I. Plaintiff's Cause of Action for an Account Stated

Riker seeks summary judgment in its favor on an account stated with respect to all of the engagements at issue in this case. "An account stated is an agreement between parties to an account based upon prior transactions between them with respect to the correctness of the account items and balance due." Evolution Markets, Inc. v. Alpental Energy Partners, LLC, No. 16-cv-1478 (CM), 2016 WL 6906714, at *8 (S.D.N.Y. Nov. 16, 2016) (quoting Jim-Mar Corp. v. Aquatic Const., Ltd., 195 A.D.2d 868, 869 (3d Dep't 1993)) (internal quotation marks omitted). To recover on an account stated, a plaintiff must prove that "(1) an account was presented; (2) it was accepted as correct; and (3) debtor promised to pay the amount stated." IMG Fragrance Brands, LLC v. Houbigant, Inc., 679 F. Supp. 2d 395, 411 (S.D.N.Y. 2009) (citation and internal quotation marks omitted). Here, the Court finds that, based on the record presented, Riker has not proven its entitlement to an account stated as a matter of law.

None of the retainer letters includes a choice of law provision, and the parties have assumed, without argument, that New York law applies to their common law causes of action. Generally, in a diversity action such as this one, a court will apply the choice of law rules of the forum state. GlobalNet Financial.com., Inc. v. Frank Crystal & Co., 449 F.3d 377, 382 (2d Cir. 2006). "Under New York law, in the absence of a strong countervailing public policy, the parties to litigation may consent by their conduct to the law to be applied." McKenzie v. Fishko, No. 12-cv-7297 (LTS) (KNF), 2015 WL 685927, at *6 n.4 (S.D.N.Y. Feb. 13, 2015) (quoting Mentor Ins. Co. v. Brannkasse, 996 F.2d 506, 513 (2d Cir. 1993)) (internal quotation marks omitted). Accordingly, the Court will apply New York common law to the claims and counterclaims at issue in this motion.

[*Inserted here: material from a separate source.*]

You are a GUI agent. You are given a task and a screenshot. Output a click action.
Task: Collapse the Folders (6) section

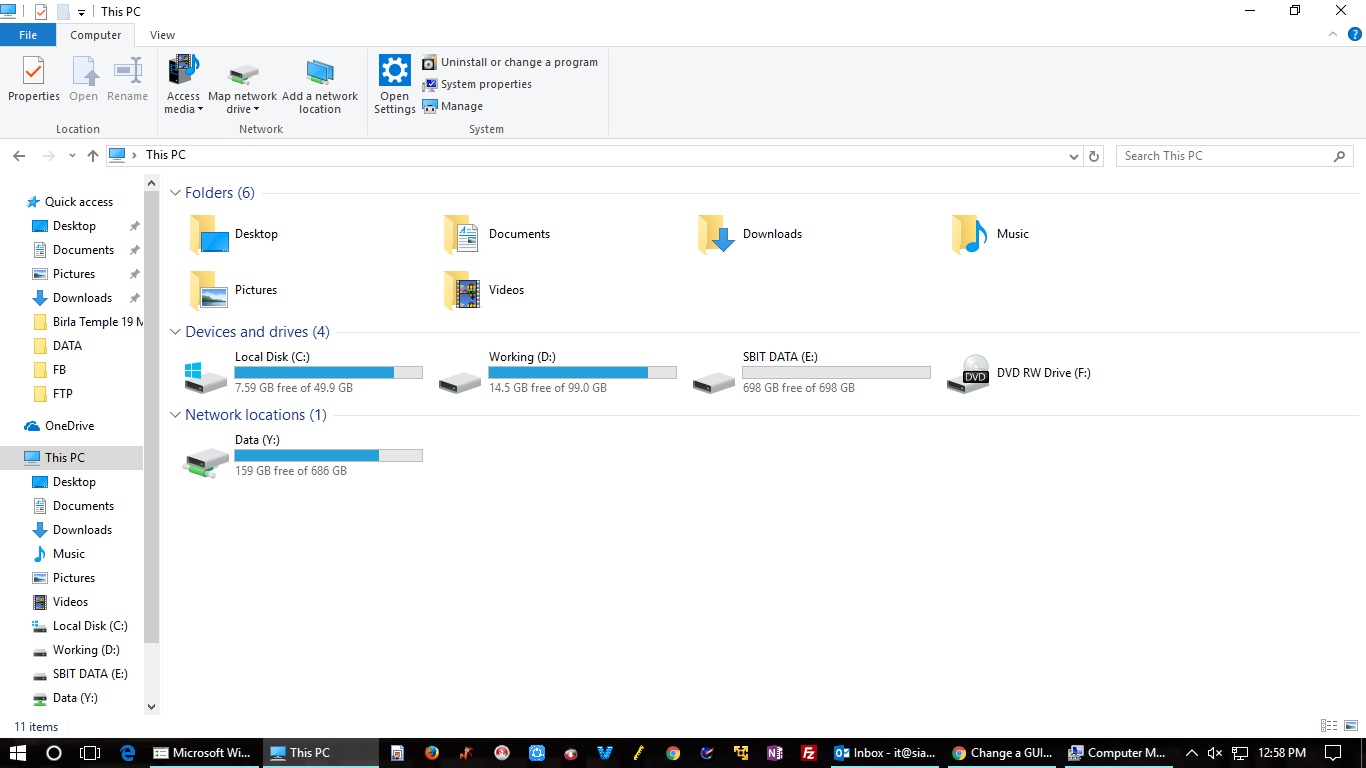click(175, 192)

As a preliminary matter, to establish an account stated, the plaintiff must prove that the defendant actually received the bills. IMG Fragrance Brands, 679 F. Supp. 2d at 411; see also United Capital Funding Corp. v. N.Y. City Dep't of Educ., 457 F. App'x 53, 55 (2d Cir. 2012) ("party who receives an account . . . is bound to examine it and, if the party agrees that the account is correct, it becomes an 'account stated' and is binding on both parties"). Riker has not offered evidence that Premier received any or all of the relevant invoices. Instead, Riker argues that it is entitled to the presumption that Premier received its invoices based on the testimony of its Legal Billing Coordinator, who describes the firm's procedures for creating and mailing invoices. Pl's Memo. at 4-5 (citing Rueckemann-Jones Decl.).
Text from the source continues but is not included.